The rule is a direct response to the Gianluca Prestianni case. The Argentine was handed a six-game ban for homophobic insults directed at Vinícius Júnior, but the racial abuse the Brazilian alleged could not be conclusively proven. Why? Because Prestianni had covered his mouth when he spoke, making lip-reading impossible and leaving cameras with nothing usable. That loophole is now closed — or at least, that's the intention.
Infantino's fingerprints are all over this
FIFA president Gianni Infantino pushed this through from the start, getting initial agreement at IFAB's General Assembly in Wales back in March. Tuesday's special meeting in Canada made it official. The rule is set to debut at the World Cup.
Not everyone is convinced it's the right fix. Critics — and there are legitimate ones — point out that players routinely cover their mouths to hide tactical instructions from opponents or to avoid being picked up by broadcast microphones when talking to teammates. Neither of those is abuse. The rule makes no distinction, which means referees will be asked to make judgment calls in the middle of matches with very little to go on.
That ambiguity matters. A red card issued incorrectly in a World Cup knockout game because a player shielded a formation discussion from the opposition bench would be a catastrophe. The intent behind the rule is right. The execution is where things get complicated.
Walk-offs and abandoned matches also tackled
The Vancouver meeting didn't stop at the Vinícius rule. IFAB also approved sanctions for players who leave the pitch in protest of a referee's decision — they can now be sent off. Coaching staff who encourage that walk-off face the same consequence.
There's also a pointed reference to the controversy from the Africa Cup of Nations Final between Senegal and Morocco: any team that causes a match to be abandoned will, in principle, forfeit the game. AFCON chaos, meet deterrent.

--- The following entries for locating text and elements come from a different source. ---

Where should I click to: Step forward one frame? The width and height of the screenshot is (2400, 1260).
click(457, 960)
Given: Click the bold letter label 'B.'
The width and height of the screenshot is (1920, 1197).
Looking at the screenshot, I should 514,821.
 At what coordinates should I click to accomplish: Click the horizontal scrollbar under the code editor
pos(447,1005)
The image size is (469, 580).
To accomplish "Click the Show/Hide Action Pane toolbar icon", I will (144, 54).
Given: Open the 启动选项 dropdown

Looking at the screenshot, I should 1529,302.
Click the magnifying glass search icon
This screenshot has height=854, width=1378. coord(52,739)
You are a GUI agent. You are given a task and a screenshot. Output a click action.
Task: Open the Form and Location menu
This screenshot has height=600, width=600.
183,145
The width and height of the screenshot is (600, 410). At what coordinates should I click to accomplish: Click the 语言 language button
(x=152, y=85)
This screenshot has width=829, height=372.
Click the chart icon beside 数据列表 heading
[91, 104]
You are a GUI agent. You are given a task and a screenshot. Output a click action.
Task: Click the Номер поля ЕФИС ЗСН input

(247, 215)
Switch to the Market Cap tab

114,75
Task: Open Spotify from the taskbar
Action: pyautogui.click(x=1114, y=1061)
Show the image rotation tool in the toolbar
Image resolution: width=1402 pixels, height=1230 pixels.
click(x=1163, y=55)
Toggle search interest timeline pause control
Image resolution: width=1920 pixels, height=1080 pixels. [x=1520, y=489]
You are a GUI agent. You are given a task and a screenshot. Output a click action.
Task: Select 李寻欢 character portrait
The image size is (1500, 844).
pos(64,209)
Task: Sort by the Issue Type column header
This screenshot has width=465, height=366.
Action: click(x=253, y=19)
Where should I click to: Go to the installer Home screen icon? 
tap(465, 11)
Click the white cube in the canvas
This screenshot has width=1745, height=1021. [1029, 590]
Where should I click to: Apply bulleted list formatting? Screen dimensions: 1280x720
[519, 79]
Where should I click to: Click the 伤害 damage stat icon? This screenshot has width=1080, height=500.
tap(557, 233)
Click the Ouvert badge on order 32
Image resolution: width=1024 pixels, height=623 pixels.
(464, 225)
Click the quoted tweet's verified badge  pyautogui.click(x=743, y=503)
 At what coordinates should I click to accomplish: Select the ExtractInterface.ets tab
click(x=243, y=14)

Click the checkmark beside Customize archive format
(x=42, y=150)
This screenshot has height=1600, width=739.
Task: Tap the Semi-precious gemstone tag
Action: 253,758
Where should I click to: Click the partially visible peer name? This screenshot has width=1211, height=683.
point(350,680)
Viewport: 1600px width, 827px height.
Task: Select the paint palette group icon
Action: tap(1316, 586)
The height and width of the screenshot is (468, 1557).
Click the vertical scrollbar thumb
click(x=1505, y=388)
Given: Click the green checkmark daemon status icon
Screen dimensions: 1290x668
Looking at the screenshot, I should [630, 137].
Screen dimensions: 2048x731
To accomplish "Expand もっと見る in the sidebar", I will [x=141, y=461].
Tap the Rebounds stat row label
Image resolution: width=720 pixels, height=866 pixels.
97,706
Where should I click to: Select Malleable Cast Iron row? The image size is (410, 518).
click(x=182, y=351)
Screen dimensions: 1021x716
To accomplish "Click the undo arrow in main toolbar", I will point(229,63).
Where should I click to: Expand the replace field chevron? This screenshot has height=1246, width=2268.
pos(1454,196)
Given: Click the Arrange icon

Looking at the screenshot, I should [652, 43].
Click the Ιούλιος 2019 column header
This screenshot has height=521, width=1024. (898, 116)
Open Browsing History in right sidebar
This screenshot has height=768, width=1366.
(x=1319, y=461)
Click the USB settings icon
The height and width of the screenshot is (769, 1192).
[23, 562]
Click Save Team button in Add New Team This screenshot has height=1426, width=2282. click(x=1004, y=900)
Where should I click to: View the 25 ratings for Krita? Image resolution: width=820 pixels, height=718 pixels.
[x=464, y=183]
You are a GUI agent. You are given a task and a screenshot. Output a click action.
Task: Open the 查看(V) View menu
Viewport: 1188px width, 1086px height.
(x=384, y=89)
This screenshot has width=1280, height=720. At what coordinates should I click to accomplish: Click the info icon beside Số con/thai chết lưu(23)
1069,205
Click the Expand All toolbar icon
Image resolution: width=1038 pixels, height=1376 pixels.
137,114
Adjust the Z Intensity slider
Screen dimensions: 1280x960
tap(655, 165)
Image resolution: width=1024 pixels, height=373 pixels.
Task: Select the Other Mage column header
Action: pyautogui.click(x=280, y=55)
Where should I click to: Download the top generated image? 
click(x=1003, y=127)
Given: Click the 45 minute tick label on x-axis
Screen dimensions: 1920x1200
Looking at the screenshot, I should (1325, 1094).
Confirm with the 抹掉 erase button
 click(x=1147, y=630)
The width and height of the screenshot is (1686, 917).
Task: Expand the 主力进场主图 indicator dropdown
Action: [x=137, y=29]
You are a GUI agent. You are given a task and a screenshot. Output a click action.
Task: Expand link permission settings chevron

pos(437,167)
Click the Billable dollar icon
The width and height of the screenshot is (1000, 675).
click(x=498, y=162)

- Players covering their mouths while addressing opponents can be sent off
- Players leaving the pitch in protest of a referee's call risk a red card
- Coaches who encourage a walk-off face the same sanction
- Teams causing match abandonment will forfeit the result
Three significant rule changes, all passed in one sitting. The World Cup just got a more complicated rulebook — and referees a longer list of decisions they can get catastrophically wrong.